● **What you need to do**
Pull out every line of the listing below that contains the word "computer" and copy each one in full.

● **Data listing**

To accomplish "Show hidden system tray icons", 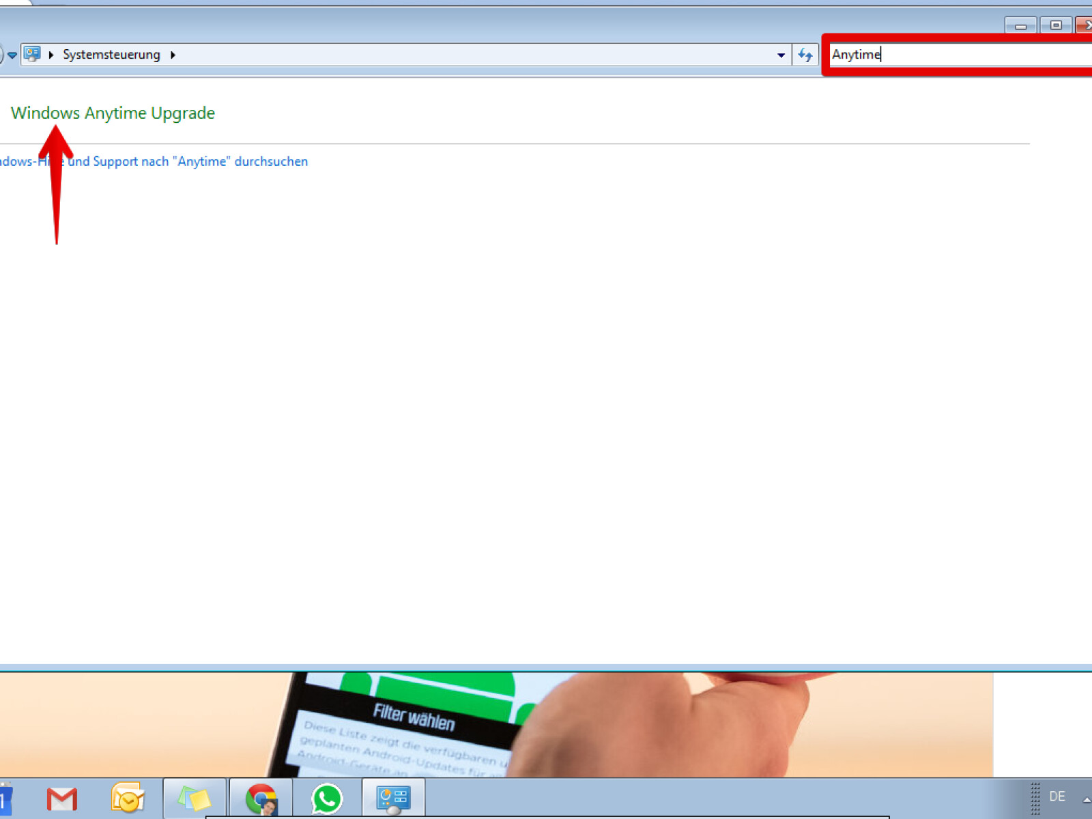I will coord(1085,798).
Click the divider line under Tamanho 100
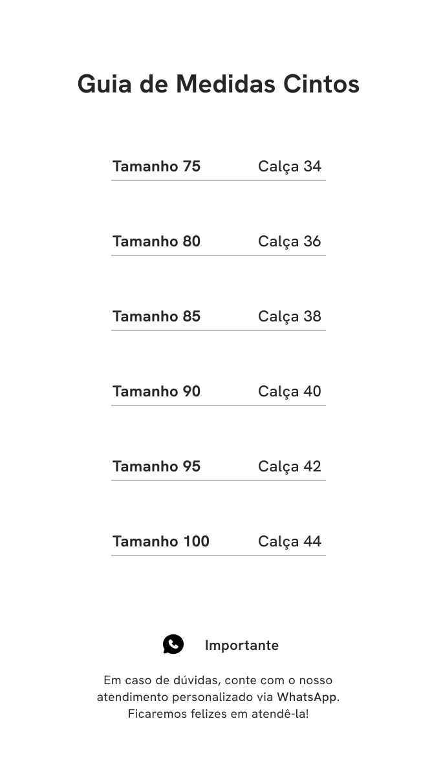The width and height of the screenshot is (443, 776). point(219,555)
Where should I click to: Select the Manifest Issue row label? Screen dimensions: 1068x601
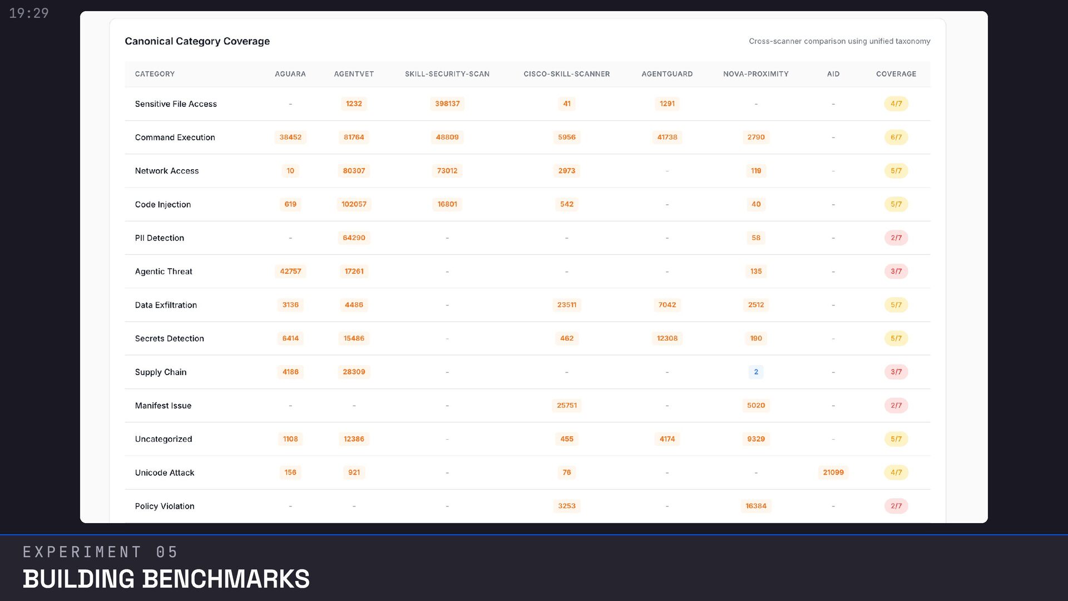(x=163, y=406)
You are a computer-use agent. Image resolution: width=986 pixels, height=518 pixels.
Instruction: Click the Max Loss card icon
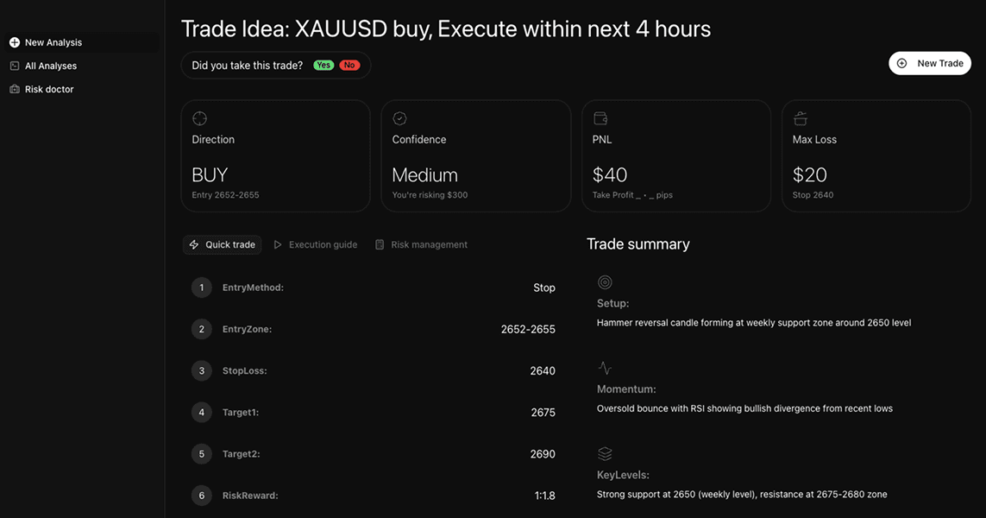[801, 118]
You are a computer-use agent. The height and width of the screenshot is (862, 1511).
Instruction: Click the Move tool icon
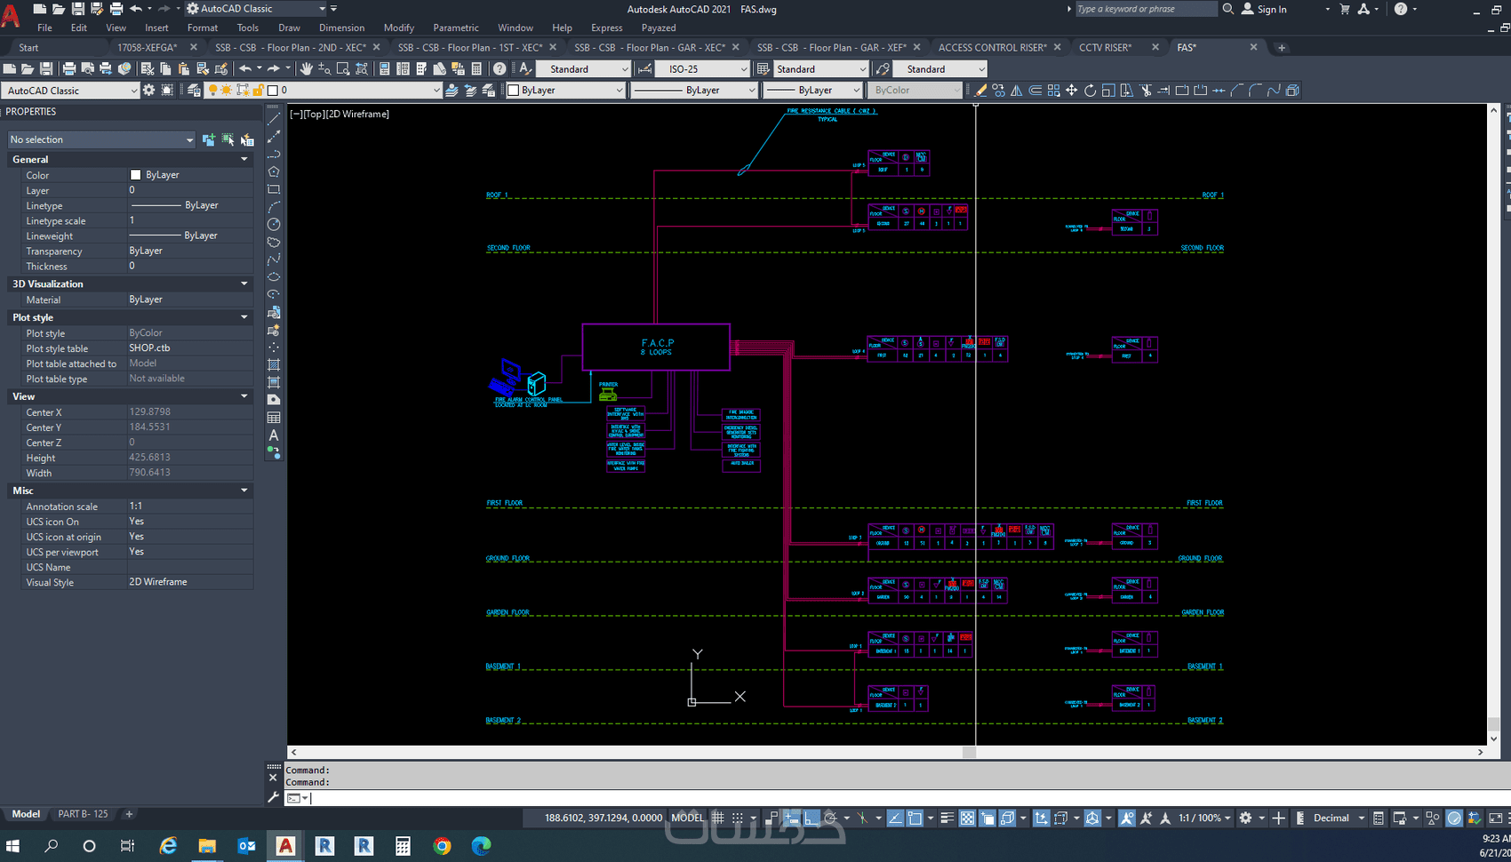tap(1071, 90)
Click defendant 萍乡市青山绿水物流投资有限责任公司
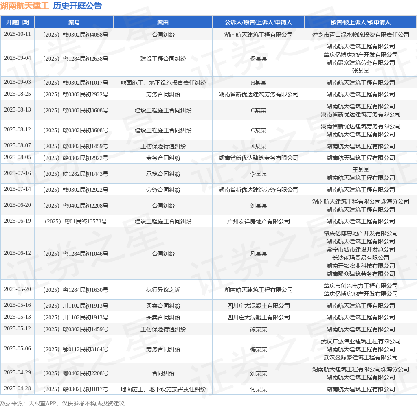The height and width of the screenshot is (407, 417). pos(360,35)
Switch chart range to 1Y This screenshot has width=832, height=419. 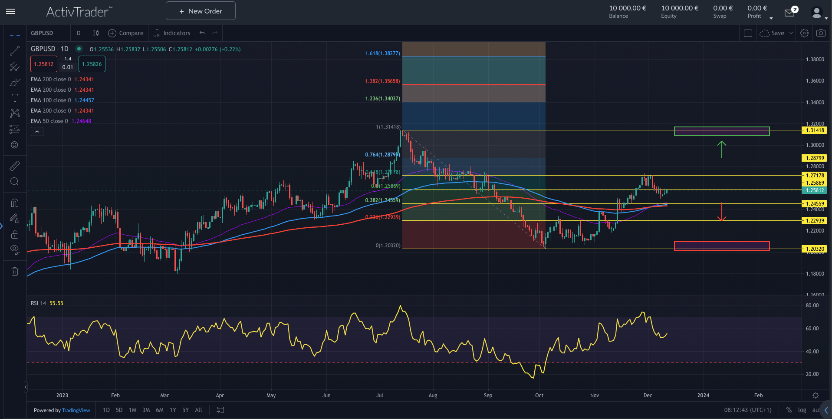[x=172, y=410]
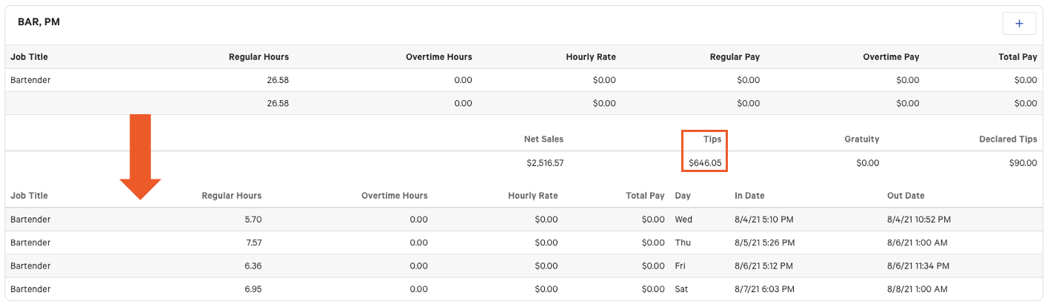The width and height of the screenshot is (1050, 307).
Task: Click the Declared Tips header
Action: [1008, 139]
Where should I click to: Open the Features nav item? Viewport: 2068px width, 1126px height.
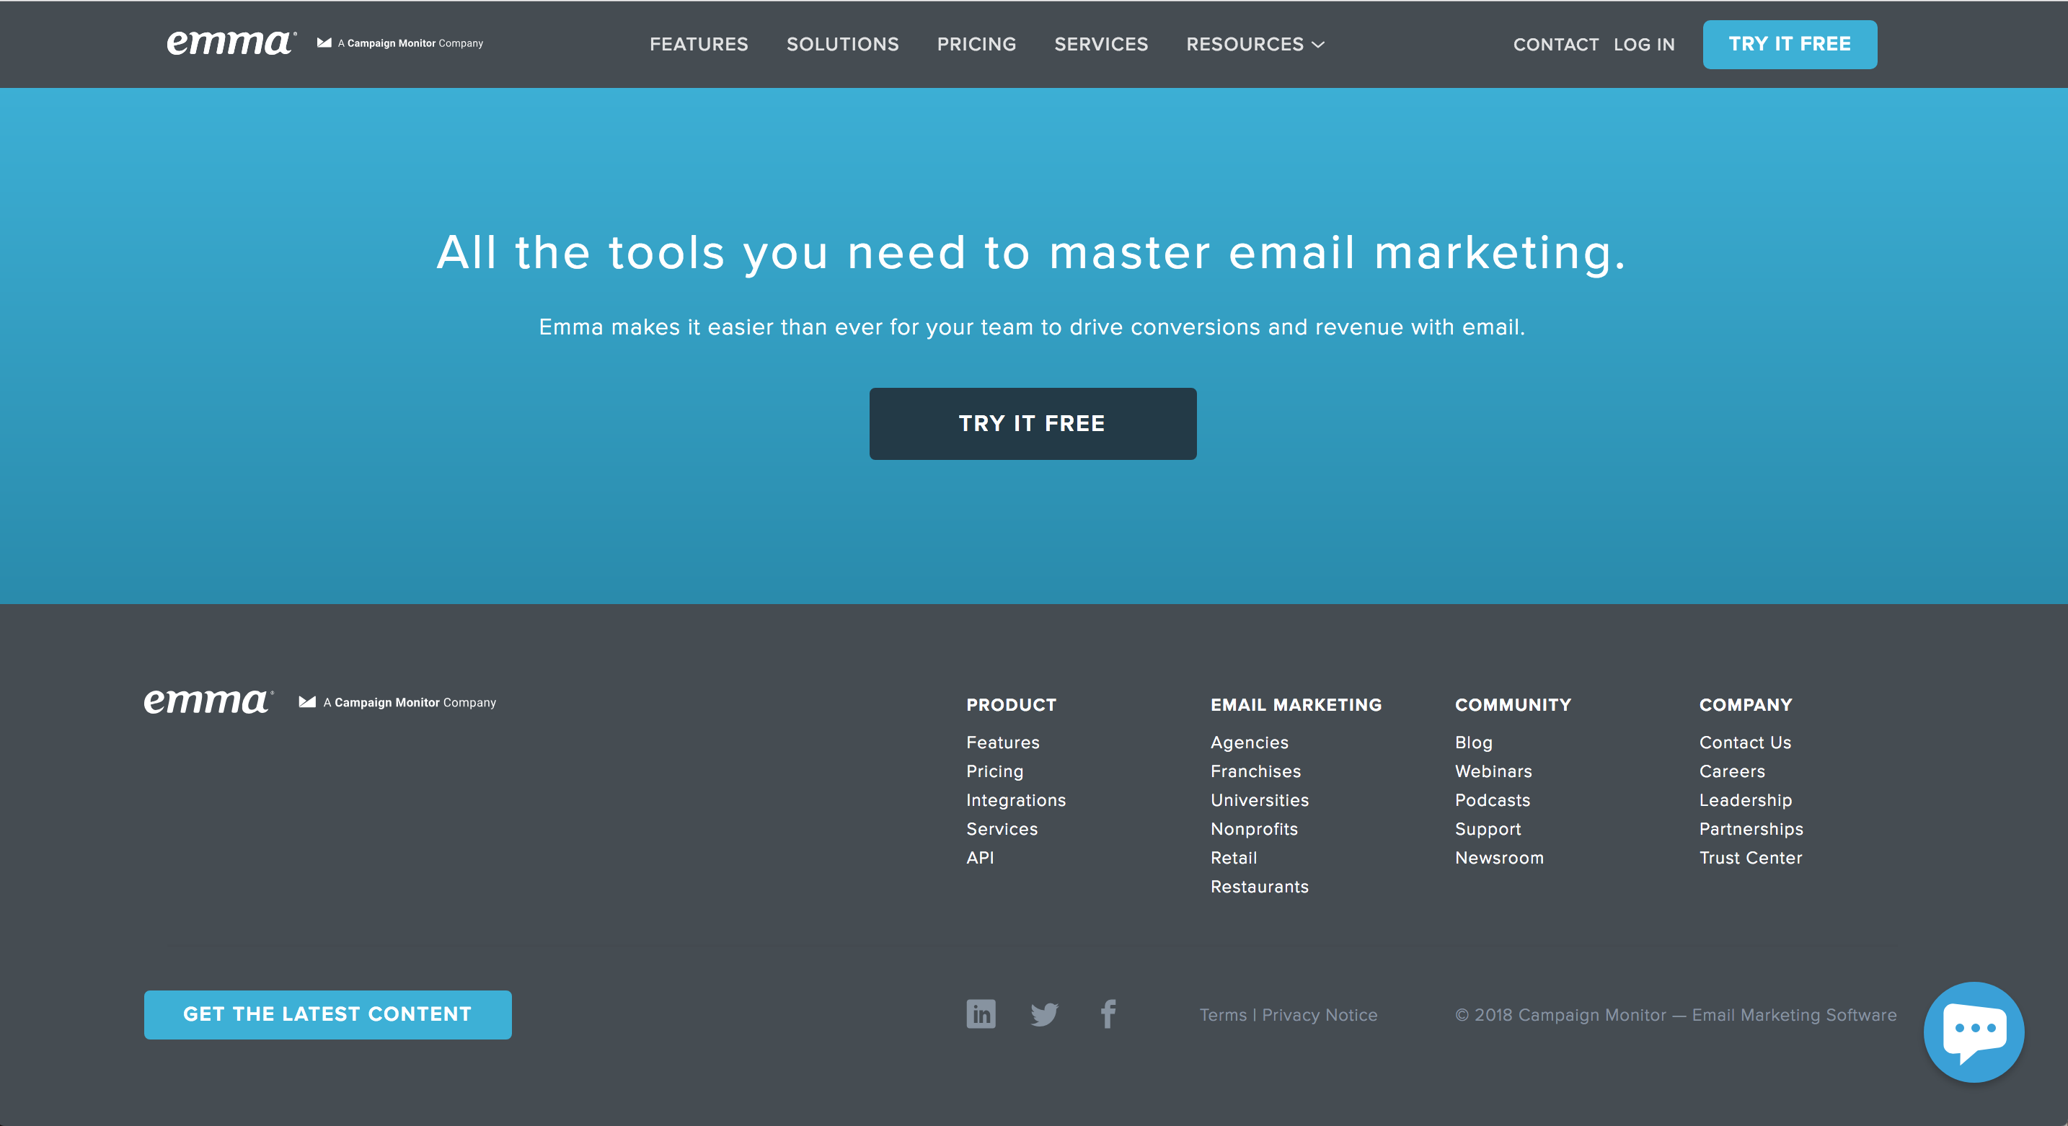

● **Exercise solution**
You are a computer-use agent. Image resolution: width=986 pixels, height=518 pixels.
You are a computer-use agent. The height and width of the screenshot is (862, 1511).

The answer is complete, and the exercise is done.